| Nope. First of all, healthcare in many European countries is often insurance based. Yes, in some cases it’s socialized. And in those places the healthcare system is rapidly falling apart/getting worse, and everyone who can afford it goes private. Just look at the boom in private doctors/insurance in countries like the UK and Denmark. And of course you also ignore the price paid in the form of taxes, VAT, etc. (Nope, not corporate taxes, which in Europe tend to be lower than in the US.) If you wanted to nationalize healthcare in the US, you’re basically talking about adding trillions to an already bloated Federal budget.
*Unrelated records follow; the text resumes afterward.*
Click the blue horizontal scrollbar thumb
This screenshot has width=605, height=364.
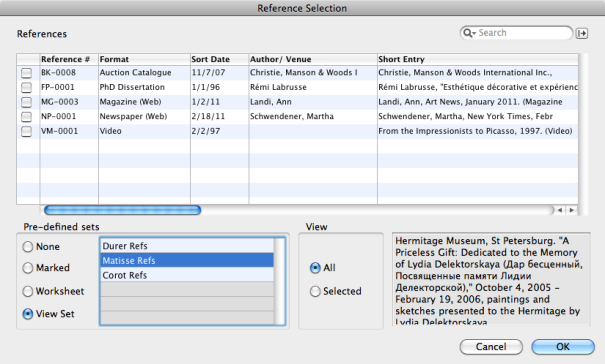click(x=123, y=210)
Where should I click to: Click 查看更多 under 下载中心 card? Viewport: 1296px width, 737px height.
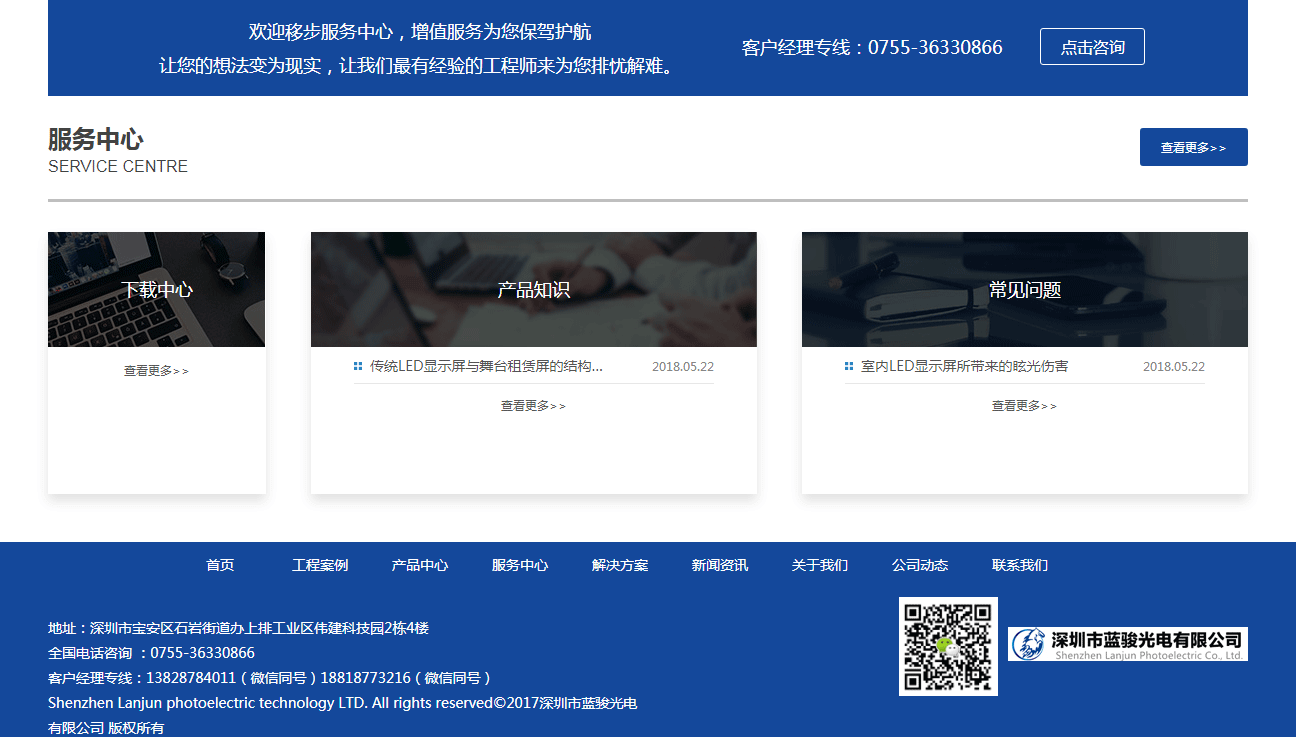pyautogui.click(x=156, y=371)
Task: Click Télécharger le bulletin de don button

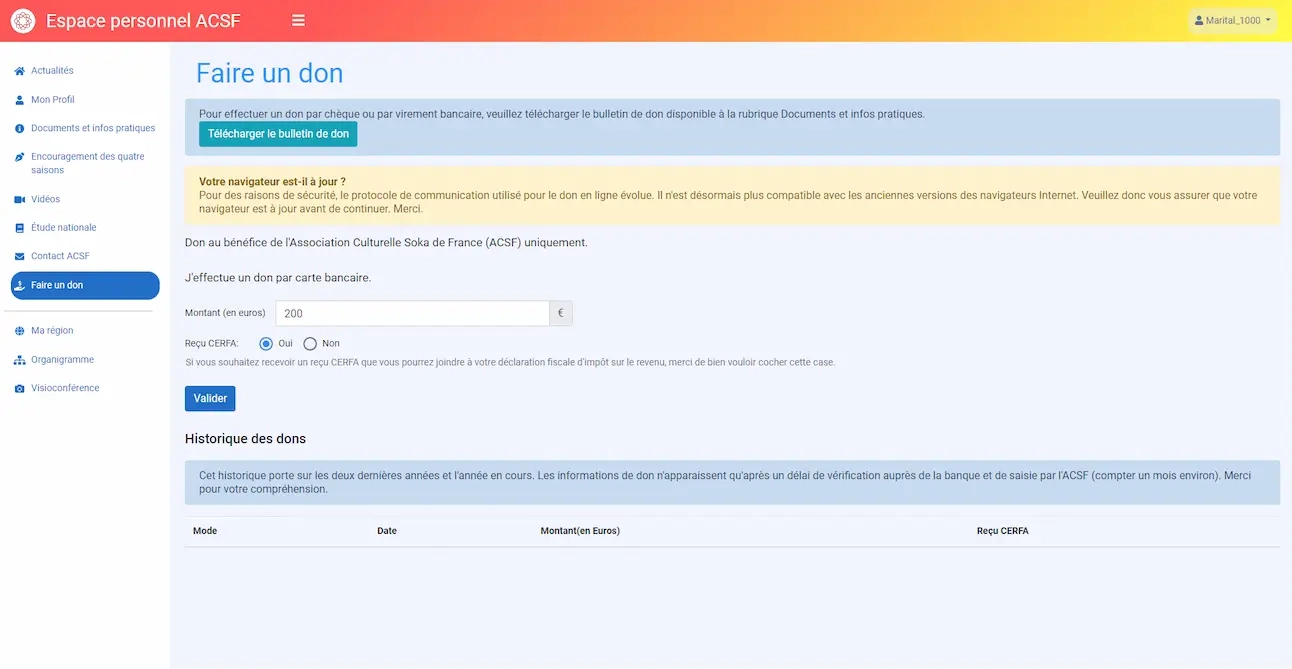Action: [x=278, y=134]
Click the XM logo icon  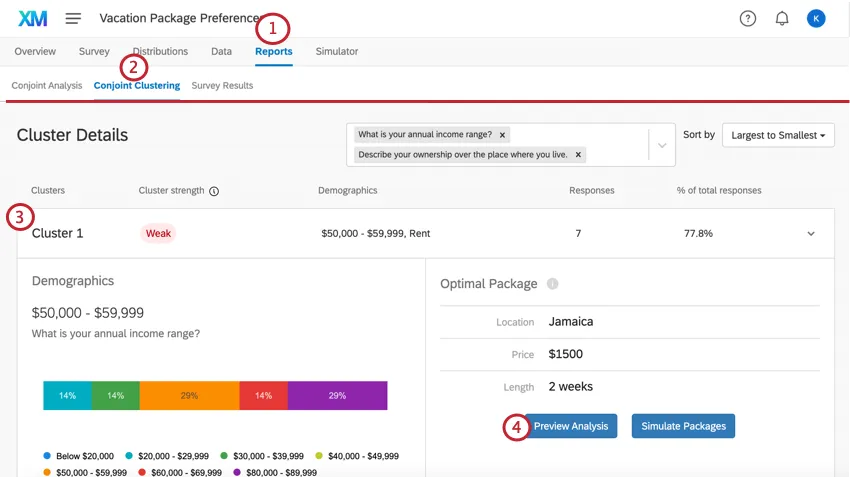[x=33, y=18]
For some reason, I’ve yet to see a solution to that problem that wasn’t some kind of immature, unproductive slogan throwing like “tax the rich!” |
The only reason why the UK NHS is "rapidly falling apart" is the ideology of the Conservative party that's been in power for a decade now. They don't want to have it, but can't say that outright as it would be electoral suicide. So it's the good old Chomskyan Privatisation technique: "defund, make sure things don’t work, people get angry, you hand it over to private capital." i.e. "everyone who can afford it goes private" is not the market triumph that you might think.
Those people who have gone private, _still_ maintain a NHS GP with access to affordable drugs, etc. It's quite unlike private US healthcare.
> If you wanted to nationalize healthcare in the US, you’re basically talking about adding trillions to an already bloated Federal budget.
Nope.
Where did I say that I wanted to do exactly that to the US? Funny thing to exclude "European insurance-based" systems explicitly now, when explicitly including them earlier. I observed that there are better models, which there is empirical evidence for (1), nothing beyond that.
Any change to USA healthcare would be about _moving_ money not _adding_, would impact an "already bloated" and grossly poor value-for-money private extractive healthcare system: The USA currently spends more and gets less (1). So "adding" is deceptive, and "bloated" is a emotional-noise word in this context.